Polish PM bemoans "double standard" on democracy in Europe
Polish Prime Minister Mateusz Morawiecki wrote on Facebook on Saturday that in Europe a "double standard" is applied to assessing democracy and that richer EU countries" too nonchalantly criticise" countries of the Central and Eastern European (CEE) region.
In his comment, the prime minister referred to meetings of the heads of government of eight countries, who last Monday debated in Slovenia on the subject of Europe's future post-Brexit and the COVID-19 pandemic. At the forum in the Slovenian city of Bled, the heads of government of Poland, Slovenia, Croatia, Hungary, the Czech Republic, Italy, Serbia and Bulgaria participated.
"Dears, during the recent Bled Strategic Forum in Slovenia, I argued that not only in Poland do we feel the application in Europe of double standards in assessing the state of democracy on our continent," Morawiecki wrote.

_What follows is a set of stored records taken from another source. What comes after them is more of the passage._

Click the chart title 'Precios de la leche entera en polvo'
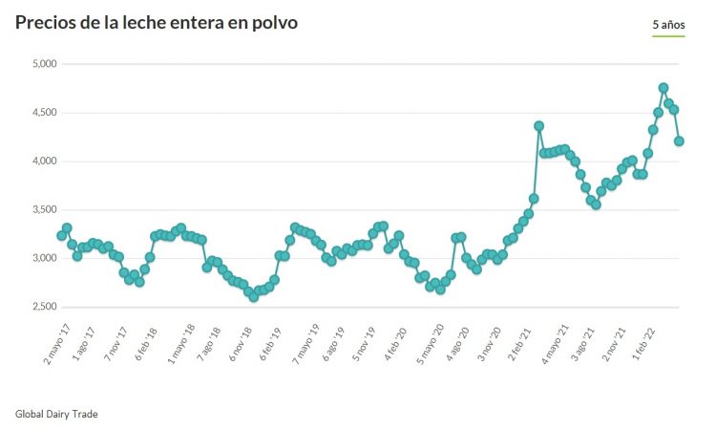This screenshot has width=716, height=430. coord(156,22)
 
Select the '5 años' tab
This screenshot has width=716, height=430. coord(668,23)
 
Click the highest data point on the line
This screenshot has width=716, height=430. coord(663,88)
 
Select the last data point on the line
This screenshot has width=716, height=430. coord(680,141)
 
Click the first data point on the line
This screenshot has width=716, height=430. coord(62,235)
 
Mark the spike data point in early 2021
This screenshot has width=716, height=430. coord(539,126)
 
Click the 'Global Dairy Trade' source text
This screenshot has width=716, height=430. coord(56,414)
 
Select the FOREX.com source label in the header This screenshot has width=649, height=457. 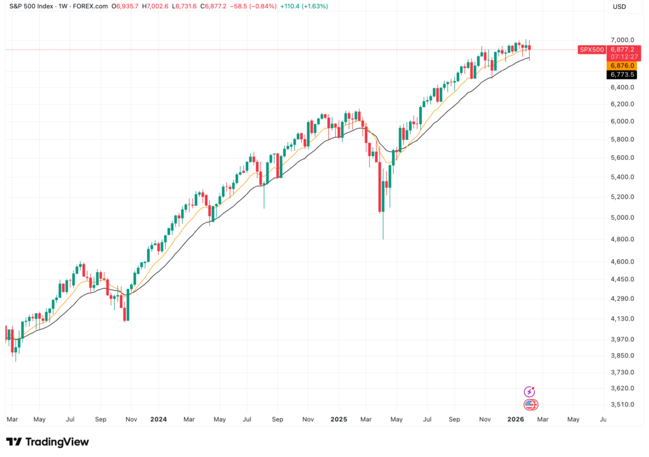[x=90, y=7]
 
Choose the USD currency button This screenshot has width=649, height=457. [x=619, y=7]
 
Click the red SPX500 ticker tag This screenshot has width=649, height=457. [x=591, y=49]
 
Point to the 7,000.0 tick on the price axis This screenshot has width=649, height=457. [x=621, y=39]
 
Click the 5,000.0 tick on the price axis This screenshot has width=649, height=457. [x=621, y=218]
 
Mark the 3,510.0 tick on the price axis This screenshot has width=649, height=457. [x=621, y=405]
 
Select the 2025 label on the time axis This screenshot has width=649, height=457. [x=339, y=419]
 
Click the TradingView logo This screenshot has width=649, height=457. [x=47, y=442]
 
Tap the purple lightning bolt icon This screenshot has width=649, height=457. [x=530, y=392]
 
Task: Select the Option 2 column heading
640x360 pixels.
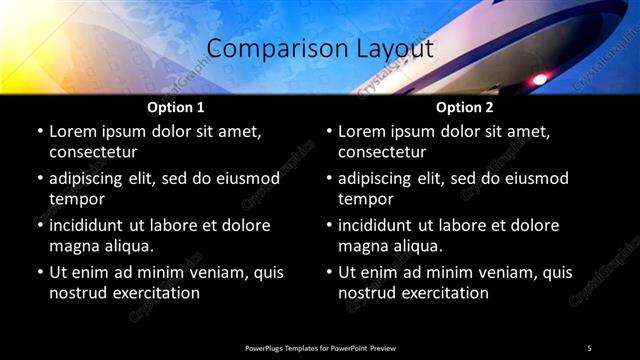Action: [x=464, y=107]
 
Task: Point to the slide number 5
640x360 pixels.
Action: [x=589, y=348]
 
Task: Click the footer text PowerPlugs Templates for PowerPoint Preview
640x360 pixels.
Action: [x=320, y=348]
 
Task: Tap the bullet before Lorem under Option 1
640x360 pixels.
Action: [x=40, y=132]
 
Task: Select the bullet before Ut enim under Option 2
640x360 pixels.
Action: [x=329, y=273]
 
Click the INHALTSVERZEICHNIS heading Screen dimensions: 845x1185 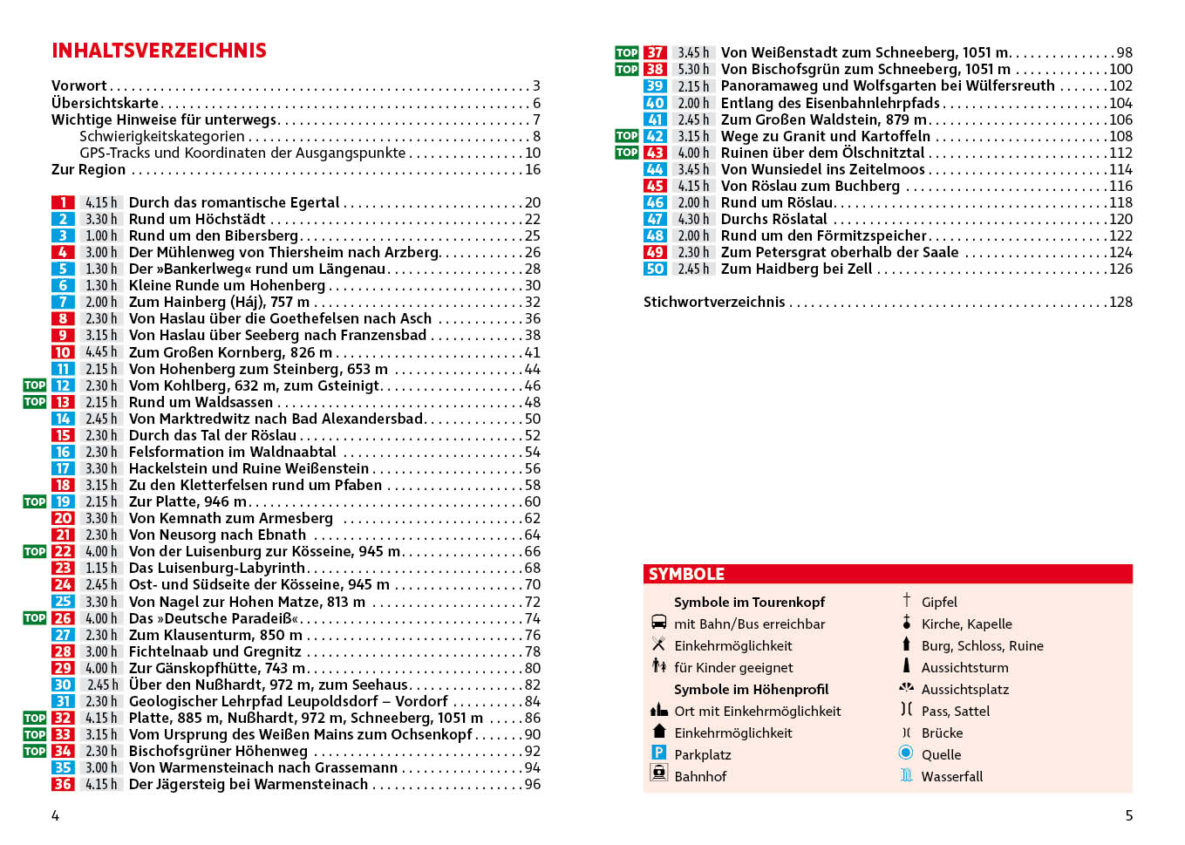point(159,51)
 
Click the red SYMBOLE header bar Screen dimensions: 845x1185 point(888,574)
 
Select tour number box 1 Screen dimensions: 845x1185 point(63,202)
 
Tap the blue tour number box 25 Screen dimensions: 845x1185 point(63,602)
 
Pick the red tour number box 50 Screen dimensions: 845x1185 point(655,269)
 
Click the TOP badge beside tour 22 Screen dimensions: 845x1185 point(35,551)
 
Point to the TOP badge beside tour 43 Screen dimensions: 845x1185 point(626,153)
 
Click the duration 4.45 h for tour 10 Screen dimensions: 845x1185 point(101,352)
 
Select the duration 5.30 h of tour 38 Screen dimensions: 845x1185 point(693,69)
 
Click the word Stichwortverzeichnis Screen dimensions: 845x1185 point(714,302)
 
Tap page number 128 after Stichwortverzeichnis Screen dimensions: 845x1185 point(1120,302)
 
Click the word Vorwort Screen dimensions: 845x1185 point(79,85)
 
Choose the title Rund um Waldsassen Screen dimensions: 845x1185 point(201,402)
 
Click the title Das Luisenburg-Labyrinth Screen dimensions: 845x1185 point(216,568)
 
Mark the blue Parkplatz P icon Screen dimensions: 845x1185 point(659,753)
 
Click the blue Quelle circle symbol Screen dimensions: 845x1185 point(906,753)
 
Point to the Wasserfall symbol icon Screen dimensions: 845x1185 point(906,775)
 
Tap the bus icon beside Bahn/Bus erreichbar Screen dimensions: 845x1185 point(659,623)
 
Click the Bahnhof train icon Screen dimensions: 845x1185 point(659,773)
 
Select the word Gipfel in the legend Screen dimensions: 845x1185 point(939,602)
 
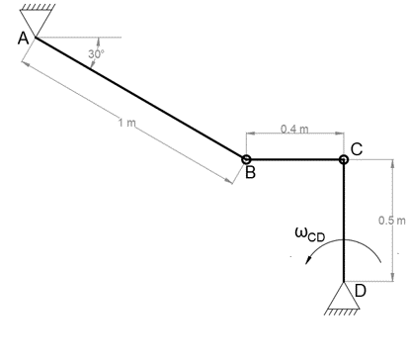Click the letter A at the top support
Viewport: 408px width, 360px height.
[x=23, y=39]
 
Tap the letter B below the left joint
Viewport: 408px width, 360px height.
[x=250, y=174]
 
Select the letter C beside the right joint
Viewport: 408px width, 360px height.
[x=357, y=148]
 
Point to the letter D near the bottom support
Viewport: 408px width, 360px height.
[x=360, y=290]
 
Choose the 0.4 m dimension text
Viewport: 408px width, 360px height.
[x=294, y=129]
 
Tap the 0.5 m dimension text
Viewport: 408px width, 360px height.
[x=392, y=219]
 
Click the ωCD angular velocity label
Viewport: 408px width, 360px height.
[x=309, y=234]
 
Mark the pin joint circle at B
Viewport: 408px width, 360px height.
[x=246, y=158]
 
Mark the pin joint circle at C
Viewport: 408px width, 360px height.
[x=343, y=158]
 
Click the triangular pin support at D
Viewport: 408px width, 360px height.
[x=343, y=294]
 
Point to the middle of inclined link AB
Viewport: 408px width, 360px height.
[x=141, y=98]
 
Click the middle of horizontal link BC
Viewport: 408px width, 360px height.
[x=294, y=158]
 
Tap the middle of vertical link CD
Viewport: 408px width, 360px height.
[x=343, y=220]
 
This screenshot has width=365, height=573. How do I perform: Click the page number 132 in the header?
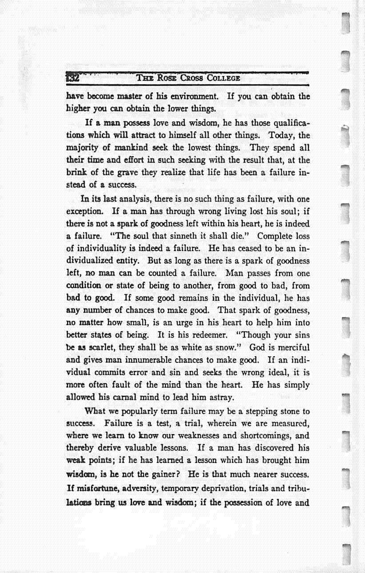tap(72, 77)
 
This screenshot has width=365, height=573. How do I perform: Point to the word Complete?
tap(276, 236)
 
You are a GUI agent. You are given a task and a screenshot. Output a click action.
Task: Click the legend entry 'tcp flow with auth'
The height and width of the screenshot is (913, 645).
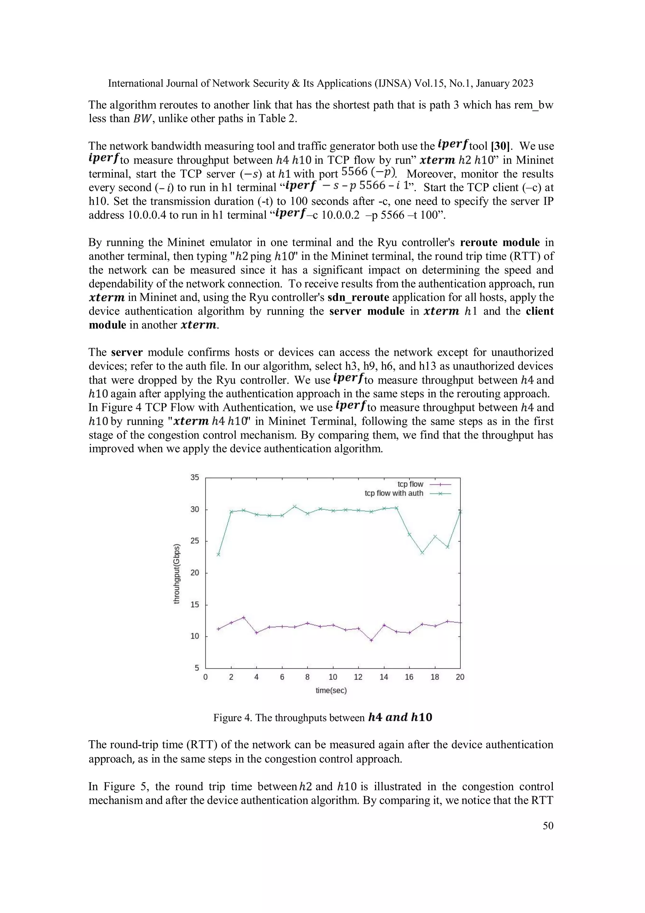(393, 493)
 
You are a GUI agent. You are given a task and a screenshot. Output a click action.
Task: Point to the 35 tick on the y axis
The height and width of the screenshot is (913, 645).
(194, 477)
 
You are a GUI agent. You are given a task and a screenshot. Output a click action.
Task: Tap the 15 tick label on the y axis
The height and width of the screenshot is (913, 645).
(194, 604)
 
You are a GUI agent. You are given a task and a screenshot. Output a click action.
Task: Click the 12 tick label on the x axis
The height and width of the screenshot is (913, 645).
(358, 677)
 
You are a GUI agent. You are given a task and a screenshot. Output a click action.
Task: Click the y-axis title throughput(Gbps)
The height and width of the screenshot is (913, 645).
(177, 573)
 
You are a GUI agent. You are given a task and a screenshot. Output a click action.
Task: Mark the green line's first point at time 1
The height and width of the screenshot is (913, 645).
(218, 554)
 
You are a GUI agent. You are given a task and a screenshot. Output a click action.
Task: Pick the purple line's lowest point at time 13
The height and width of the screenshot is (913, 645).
(371, 640)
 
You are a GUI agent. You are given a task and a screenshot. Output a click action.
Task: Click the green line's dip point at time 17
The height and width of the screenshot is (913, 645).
(422, 553)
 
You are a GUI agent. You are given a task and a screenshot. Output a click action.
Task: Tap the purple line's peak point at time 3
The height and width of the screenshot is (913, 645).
(244, 618)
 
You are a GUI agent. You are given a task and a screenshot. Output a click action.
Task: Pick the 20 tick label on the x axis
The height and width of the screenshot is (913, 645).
(460, 677)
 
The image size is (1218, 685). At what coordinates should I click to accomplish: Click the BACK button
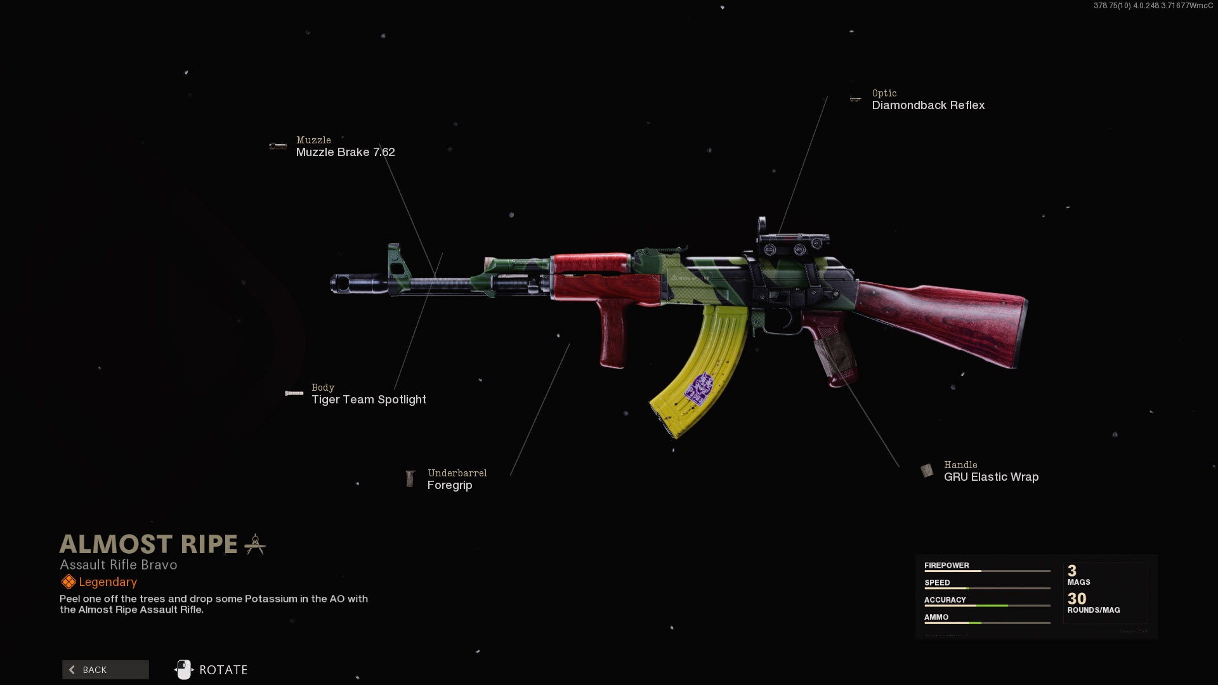105,670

According to the Polish PM, "rich EU countries, who have not experienced communism for themselves, too nonchalantly criticise our countries, and formulate unfair accusations."
"My words on this subject aroused great emotion on the Forum, as it turns out that the Slovenian government and the governments of other countries have the same feeling," he went on.
"With full conviction we can say that in Central and Eastern Europe life is getting better all the time: not only are we quickly making up the economic distance, but life is also safer here, and the democratic dispute over ideas and politics is much richer than in many Western European countries that criticise us," the PM wrote.
At the Bled Forum, Morawiecki argued that remarks aimed at the CEE region by Brussels were fuelled by fears of its growing competitiveness, saying it was blamed because it was developing. He called on the EU to fully implement the principle of free movement of services and expressed the conviction that because the other three freedoms - the movement of capital, people and goods - favoured countries of the west and are fully administered, it was not possible to talk about the principle of free movement of services, in which the countries of Central Europe have an advantage.
He gave as an example the EU regulations on the Mobility Package and delegated workers, of which he said: "To all our friends who say we should be muted, I say: competition is good."